-- DATA PROVIDED follows --

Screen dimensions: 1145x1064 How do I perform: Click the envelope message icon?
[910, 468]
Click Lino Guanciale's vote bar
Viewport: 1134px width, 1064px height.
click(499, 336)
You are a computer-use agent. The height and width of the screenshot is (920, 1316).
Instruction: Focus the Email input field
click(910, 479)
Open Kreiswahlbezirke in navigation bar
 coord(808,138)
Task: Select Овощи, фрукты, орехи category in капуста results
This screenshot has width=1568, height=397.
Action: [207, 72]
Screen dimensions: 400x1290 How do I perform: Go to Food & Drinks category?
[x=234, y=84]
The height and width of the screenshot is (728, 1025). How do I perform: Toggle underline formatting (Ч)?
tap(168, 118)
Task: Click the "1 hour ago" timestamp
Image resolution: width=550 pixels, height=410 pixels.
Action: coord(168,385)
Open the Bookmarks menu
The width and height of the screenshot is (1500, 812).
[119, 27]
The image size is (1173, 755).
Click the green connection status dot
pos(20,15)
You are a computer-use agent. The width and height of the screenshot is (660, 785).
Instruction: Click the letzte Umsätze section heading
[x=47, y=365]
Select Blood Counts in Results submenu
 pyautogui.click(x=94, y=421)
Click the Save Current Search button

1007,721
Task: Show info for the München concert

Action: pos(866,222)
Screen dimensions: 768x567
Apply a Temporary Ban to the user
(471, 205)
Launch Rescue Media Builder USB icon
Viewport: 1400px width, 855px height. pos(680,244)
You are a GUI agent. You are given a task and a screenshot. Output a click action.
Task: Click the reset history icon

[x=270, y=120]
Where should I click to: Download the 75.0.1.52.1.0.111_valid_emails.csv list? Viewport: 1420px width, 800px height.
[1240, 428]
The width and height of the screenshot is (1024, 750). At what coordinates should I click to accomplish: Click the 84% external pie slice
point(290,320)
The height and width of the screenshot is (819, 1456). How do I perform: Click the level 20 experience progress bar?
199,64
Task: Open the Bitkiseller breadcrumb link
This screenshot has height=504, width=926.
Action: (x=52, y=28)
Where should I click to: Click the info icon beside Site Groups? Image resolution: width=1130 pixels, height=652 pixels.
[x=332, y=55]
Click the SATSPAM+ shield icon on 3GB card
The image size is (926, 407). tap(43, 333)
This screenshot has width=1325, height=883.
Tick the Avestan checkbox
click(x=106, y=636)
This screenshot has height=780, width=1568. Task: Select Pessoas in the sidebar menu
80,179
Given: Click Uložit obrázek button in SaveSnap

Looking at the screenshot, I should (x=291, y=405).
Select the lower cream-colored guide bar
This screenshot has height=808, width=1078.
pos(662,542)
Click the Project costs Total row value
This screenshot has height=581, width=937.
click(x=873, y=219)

-- DATA PROVIDED concluded --

WHAT YOU NEED TO DO → Quote only the stretch of lines that starts the data above and ends with the line containing "Screen dimensions: 768x567", both included.

TASK RESULT →
Screen dimensions: 1145x1064 How do I perform: Click the envelope message icon?
[910, 468]
Click Lino Guanciale's vote bar
Viewport: 1134px width, 1064px height.
click(499, 336)
You are a computer-use agent. The height and width of the screenshot is (920, 1316).
Instruction: Focus the Email input field
click(910, 479)
Open Kreiswahlbezirke in navigation bar
 coord(808,138)
Task: Select Овощи, фрукты, орехи category in капуста results
This screenshot has width=1568, height=397.
Action: [207, 72]
Screen dimensions: 400x1290 How do I perform: Go to Food & Drinks category?
[x=234, y=84]
The height and width of the screenshot is (728, 1025). How do I perform: Toggle underline formatting (Ч)?
tap(168, 118)
Task: Click the "1 hour ago" timestamp
Image resolution: width=550 pixels, height=410 pixels.
Action: coord(168,385)
Open the Bookmarks menu
The width and height of the screenshot is (1500, 812).
[119, 27]
The image size is (1173, 755).
Click the green connection status dot
pos(20,15)
You are a computer-use agent. The width and height of the screenshot is (660, 785).
Instruction: Click the letzte Umsätze section heading
[x=47, y=365]
Select Blood Counts in Results submenu
 pyautogui.click(x=94, y=421)
Click the Save Current Search button

1007,721
Task: Show info for the München concert

Action: pos(866,222)
Screen dimensions: 768x567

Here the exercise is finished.